Rares étaient ceux susceptibles d’entrevoir que les
dictatures arabes allaient être ébranlées…
Reste que, dans la dernière période,
bien des certitudes largement admises se sont effritées et qu’il est toujours
utile de pointer les fissures du système-capitalisme.
1 – L’ébranlement de la domination du capitalisme
financiarisé va se poursuivre
La crise de 2007-2008 et les
pseudo-remèdes administrés pour tenter de relancer la « croissance »
par l’injection de liquidités n’ont rien réglé. « L’argent facile »,
la planche à billets sous forme de rachats de dettes par la BCE ou la FED
américaine, ont surtout profité aux banques et aux transnationales. Le capital
fictif (1) n’a guère servi à surmonter la baisse des commandes et du pouvoir
d’achat des ménages. En revanche, la spéculation et les inégalités ont
désormais atteint des niveaux inégalés(2). La crise de surproduction, qui a
pris la forme d’une crise financière de spéculation immobilière, est toujours
là. Les médias en parlent de manière euphémisée en invoquant des
« surcapacités » dont on ne nous dit pas d’où elles proviennent… La
crise qui vient pourrait faire bien plus de dégâts.

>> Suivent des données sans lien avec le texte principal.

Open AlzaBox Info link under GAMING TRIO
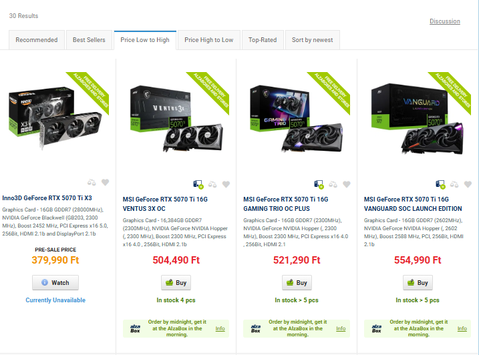Image resolution: width=479 pixels, height=355 pixels. pos(341,328)
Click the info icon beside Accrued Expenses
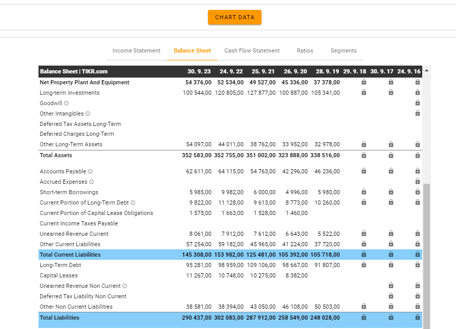Screen dimensions: 456x329 pyautogui.click(x=92, y=182)
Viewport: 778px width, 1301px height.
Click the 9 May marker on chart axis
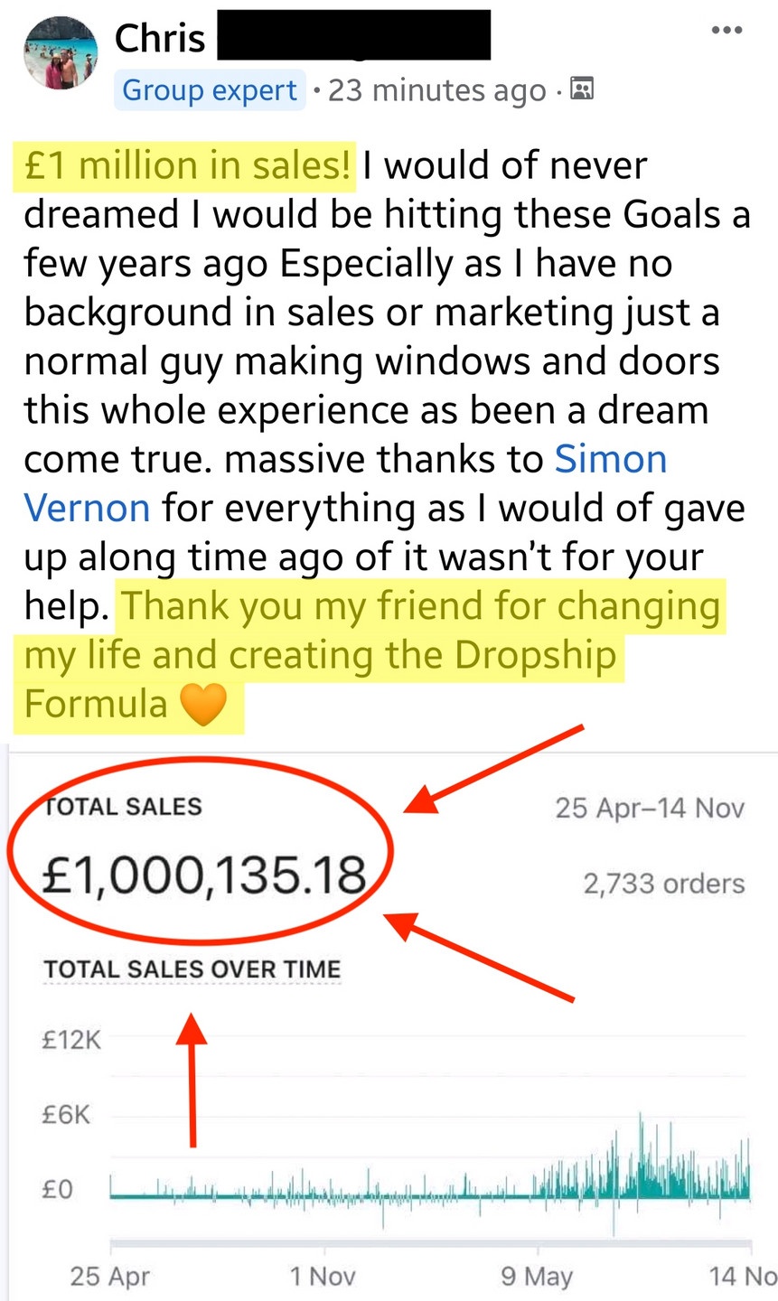(537, 1276)
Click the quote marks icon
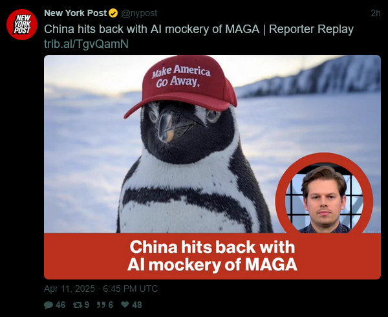 pyautogui.click(x=102, y=305)
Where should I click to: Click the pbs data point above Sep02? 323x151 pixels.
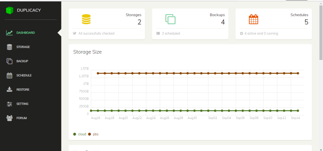point(215,73)
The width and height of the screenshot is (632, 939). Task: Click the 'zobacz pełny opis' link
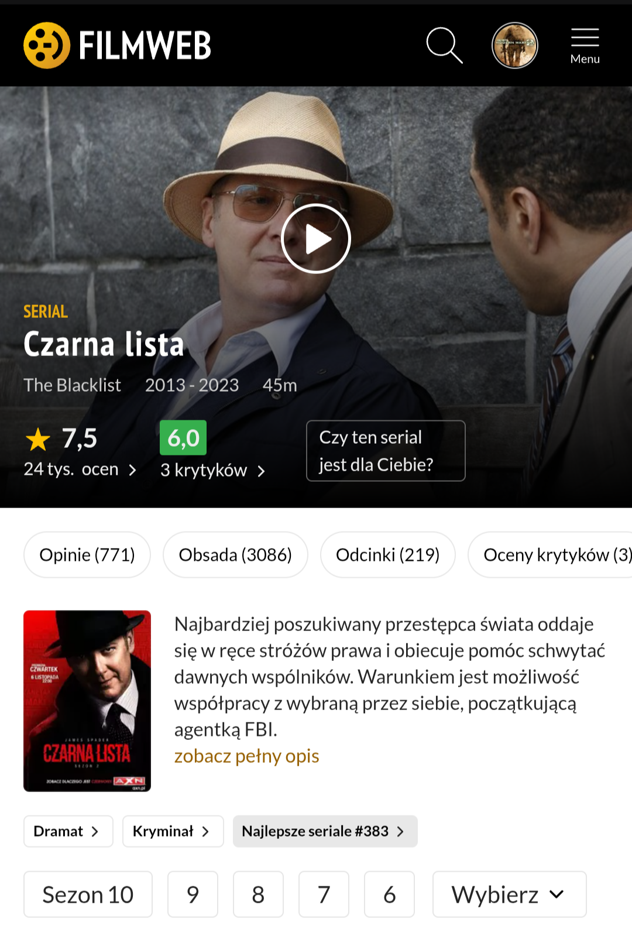point(246,756)
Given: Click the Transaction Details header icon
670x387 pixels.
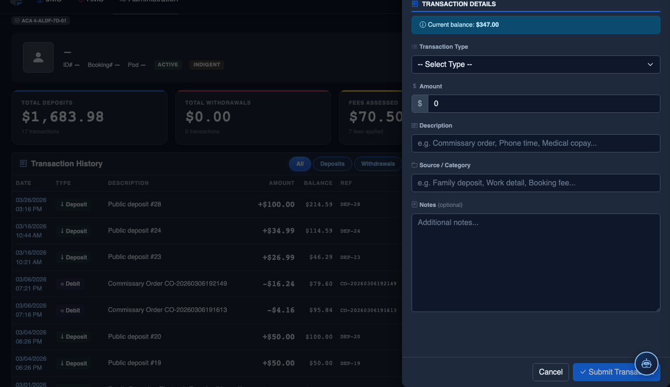Looking at the screenshot, I should click(x=415, y=4).
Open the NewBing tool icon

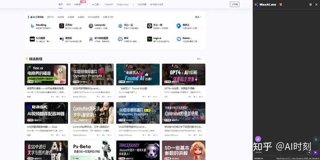pyautogui.click(x=32, y=26)
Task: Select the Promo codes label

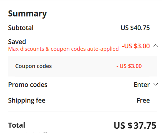Action: click(28, 85)
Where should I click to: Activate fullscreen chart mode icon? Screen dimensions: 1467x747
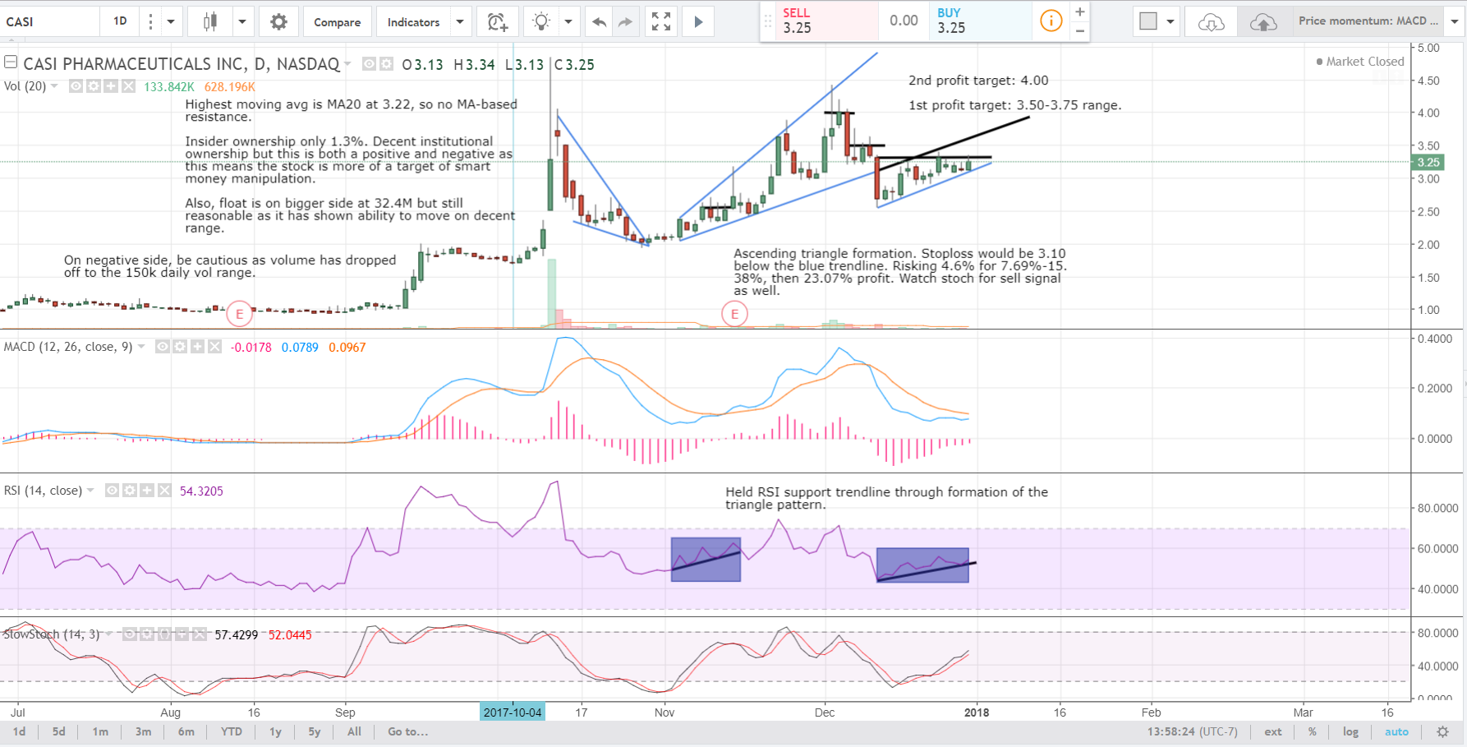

Entretemps, le paysage politique s’est transformé
dans de nombreux pays pour le pire
et parfois le meilleur. En Grèce, en Espagne, notamment, les vieux partis
traditionnels d’alternance ont reçu les coups de boutoirs des mouvements
populaires défensifs contre les politiques d’austérité. De nouvelles formations
politiques ont surgi, y compris des mouvements nationalistes, identitaires et
xénophobes. Les volontés de sauvegarder les « acquis » sociaux durant
des Trente Glorieuses, de préserver
l’environnement, tout comme les réflexes de repli face à la concurrence des
pays tiers, laissent penser que ce clair-obscur va persister. L’expérience
grecque s’est traduite par un échec face aux diktats de Bruxelles et à la
« trahison » de Syriza. En Espagne, le jeu reste ouvert mais Podemos
semble encore moins « radical » que Syriza…(3). Quant aux forces
xénophobes, elles ont le vent en poupe, notamment dans les pays de l’Est
(Pologne, Hongrie…).
Au
Moyen-Orient,
les soulèvements populaires, appelés improprement « printemps
arabes », ont ébranlé les dictatures. Les classes dominantes ont vite
repris le dessus dans ces sociétés marquées par la culture islamique. La
contre-révolution à l’œuvre a opposé, et oppose encore, les forces libérales
corrompues aux partis islamistes conservateurs, voire réactionnaires. En
Egypte, l’armée a pris le pouvoir pour consolider les premières, alors qu’en
Tunisie une coalition improbable de ces deux forces tente de se maintenir au
pouvoir. L’Arabie Saoudite, cette pétromonarchie féodale et théocratique, a
tout fait pour maintenir les forces dominantes au pouvoir (aide aux militaires
en Egypte), lutter contre les Frères Musulmans concurrents, et remettre au pas le
Qatar. Elle n’a pu, en revanche, contrer l’influence grandissante de Daech et la
persistance d’Al Qaïda qui contestent la légitimité des pétro-monarques.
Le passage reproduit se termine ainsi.